Which I guess is an improvement over vanilla 4, where I never feel smart, but it's not worth all the fucking micro.
 
It depends. C2C gives combat bonuses for surrounding and ZoC effects as well, but (most) ranged units can't fire and move so there's (theoretically, by which I mean MP, the AI is not good at C2C) incentive to break doomstacks into several smaller but not trivially eliminatable groups with possibly artillery in the rear to fire at range 2 or more. There's also stealth and ambush mechanics in play so you could have a ranged stack sit concealed somewhere to fire on a stack as it passes or have them pretend to be barbs and harass enemy patrols.

It helps that C2C has automation modes for a lot of micro too; beyond exploring you can set units, or stacks of units, to automatically hunt anything they can attack, or patrol your cultural borders.

Erebus meanwhile mixes it up with magic, which has a variety of effects that can swing combat odds in a variety of ways; big summons do more damage but grant XP to the defenders, fireballs can't kill but deal collateral damage, buffs, debuffs, healing, temporary fort bonuses, all sorts of stuff. Greater unit variety and ability promos mix stack composition and erosion up as well since it's possible to manipulate which unit actually defends against an attack rather than always getting the worst matchup for the attacker.
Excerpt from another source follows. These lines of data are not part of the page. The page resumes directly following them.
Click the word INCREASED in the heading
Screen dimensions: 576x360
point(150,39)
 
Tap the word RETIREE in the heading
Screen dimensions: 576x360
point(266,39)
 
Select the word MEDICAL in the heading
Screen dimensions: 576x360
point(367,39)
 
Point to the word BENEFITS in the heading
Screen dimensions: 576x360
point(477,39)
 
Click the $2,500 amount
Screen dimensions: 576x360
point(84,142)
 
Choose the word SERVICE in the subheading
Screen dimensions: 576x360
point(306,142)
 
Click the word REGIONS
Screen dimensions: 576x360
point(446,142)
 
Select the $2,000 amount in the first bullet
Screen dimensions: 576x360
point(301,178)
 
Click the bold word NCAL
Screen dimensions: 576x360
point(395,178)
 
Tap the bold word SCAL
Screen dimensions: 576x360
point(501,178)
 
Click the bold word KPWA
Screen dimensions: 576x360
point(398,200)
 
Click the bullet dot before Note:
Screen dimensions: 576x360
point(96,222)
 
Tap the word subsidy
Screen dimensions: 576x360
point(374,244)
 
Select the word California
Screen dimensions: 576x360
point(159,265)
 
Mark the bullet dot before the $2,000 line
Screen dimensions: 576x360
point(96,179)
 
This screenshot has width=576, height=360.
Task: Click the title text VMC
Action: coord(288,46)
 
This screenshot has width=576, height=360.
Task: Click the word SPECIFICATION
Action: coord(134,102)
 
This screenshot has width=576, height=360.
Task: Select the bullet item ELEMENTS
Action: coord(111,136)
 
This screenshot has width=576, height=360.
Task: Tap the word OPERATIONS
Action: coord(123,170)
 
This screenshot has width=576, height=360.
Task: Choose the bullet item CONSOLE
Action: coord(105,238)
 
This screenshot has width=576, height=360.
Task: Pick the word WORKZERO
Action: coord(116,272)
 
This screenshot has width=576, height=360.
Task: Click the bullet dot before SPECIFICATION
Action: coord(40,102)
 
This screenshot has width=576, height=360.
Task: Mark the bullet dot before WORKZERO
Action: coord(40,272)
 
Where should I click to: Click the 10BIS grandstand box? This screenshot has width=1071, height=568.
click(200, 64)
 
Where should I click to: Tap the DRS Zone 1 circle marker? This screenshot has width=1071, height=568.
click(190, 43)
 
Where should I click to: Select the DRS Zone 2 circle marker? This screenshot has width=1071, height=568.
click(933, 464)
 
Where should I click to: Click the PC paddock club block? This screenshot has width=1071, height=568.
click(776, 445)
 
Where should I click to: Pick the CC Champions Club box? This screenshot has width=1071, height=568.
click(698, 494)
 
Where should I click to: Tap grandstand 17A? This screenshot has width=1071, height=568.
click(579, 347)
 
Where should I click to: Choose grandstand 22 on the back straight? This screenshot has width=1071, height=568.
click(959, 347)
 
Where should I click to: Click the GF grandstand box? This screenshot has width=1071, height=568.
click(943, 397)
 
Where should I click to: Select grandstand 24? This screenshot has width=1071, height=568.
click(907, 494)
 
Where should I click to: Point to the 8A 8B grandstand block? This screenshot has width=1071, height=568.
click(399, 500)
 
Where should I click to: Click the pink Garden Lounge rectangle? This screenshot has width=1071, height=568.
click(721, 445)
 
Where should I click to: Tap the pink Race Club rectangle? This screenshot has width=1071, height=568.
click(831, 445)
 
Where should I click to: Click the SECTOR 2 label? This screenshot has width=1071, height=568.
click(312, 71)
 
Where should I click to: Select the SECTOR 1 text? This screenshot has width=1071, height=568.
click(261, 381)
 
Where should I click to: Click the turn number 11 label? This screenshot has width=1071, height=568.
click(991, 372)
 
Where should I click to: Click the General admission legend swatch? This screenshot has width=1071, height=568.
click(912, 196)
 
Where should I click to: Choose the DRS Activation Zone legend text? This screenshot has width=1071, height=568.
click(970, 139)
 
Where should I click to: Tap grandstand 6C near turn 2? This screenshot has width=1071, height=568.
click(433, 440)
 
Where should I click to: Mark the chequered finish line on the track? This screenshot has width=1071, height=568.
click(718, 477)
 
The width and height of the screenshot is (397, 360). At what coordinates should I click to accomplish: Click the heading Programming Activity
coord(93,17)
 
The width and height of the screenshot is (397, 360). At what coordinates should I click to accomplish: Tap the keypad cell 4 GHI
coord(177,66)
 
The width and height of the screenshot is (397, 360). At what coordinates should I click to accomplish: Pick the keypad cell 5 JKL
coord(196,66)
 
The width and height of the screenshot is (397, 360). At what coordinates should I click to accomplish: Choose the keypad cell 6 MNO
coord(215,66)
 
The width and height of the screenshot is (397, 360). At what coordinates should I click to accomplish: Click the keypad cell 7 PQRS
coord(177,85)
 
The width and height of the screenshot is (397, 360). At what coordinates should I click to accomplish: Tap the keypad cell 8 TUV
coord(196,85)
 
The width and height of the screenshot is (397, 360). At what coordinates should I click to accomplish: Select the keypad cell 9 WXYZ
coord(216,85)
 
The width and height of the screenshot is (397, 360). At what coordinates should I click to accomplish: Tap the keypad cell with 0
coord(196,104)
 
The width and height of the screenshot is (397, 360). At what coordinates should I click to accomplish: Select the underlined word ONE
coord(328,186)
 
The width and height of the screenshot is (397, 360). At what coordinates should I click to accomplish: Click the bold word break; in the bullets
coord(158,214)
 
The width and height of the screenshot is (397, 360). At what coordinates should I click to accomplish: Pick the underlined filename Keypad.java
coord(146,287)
Interesting. I like the idea of stealth and ambush mechanics and automation is always a good idea compared to Civ's tendency towards garrisons sitting in cities.
 
I think a system I'd like to see experimented with is no maximum stack limits, but a soft stack limit based on food and supplies. You can stack NX units on a tile, where N is the food value of the tile, and X is a possibly difficulty scalable multiplier. If you exceed the amount of forage you can get and run 'out of supplies' on a tile, the units start to starve and weaken. Marching your roman legion through a desert might allow you to bypass the enemy front lines-but out there, on the flanks of the Britons and their marvelous floodplains, you need roads and to hop from oasis to oasis to keep even a single unit alive. Or you might have pinned your hopes for a quick victory on marching through a narrow irrigated farm chokepoint, but the enemy pillages his own improvement to burn the farm and force you to either attack in smaller forces, or eat the attrition.

Late game, canned food, refrigeration, and railroads obviate the need for per-tile supplies, but instead you now need a road and rail link back to your industrial heartland.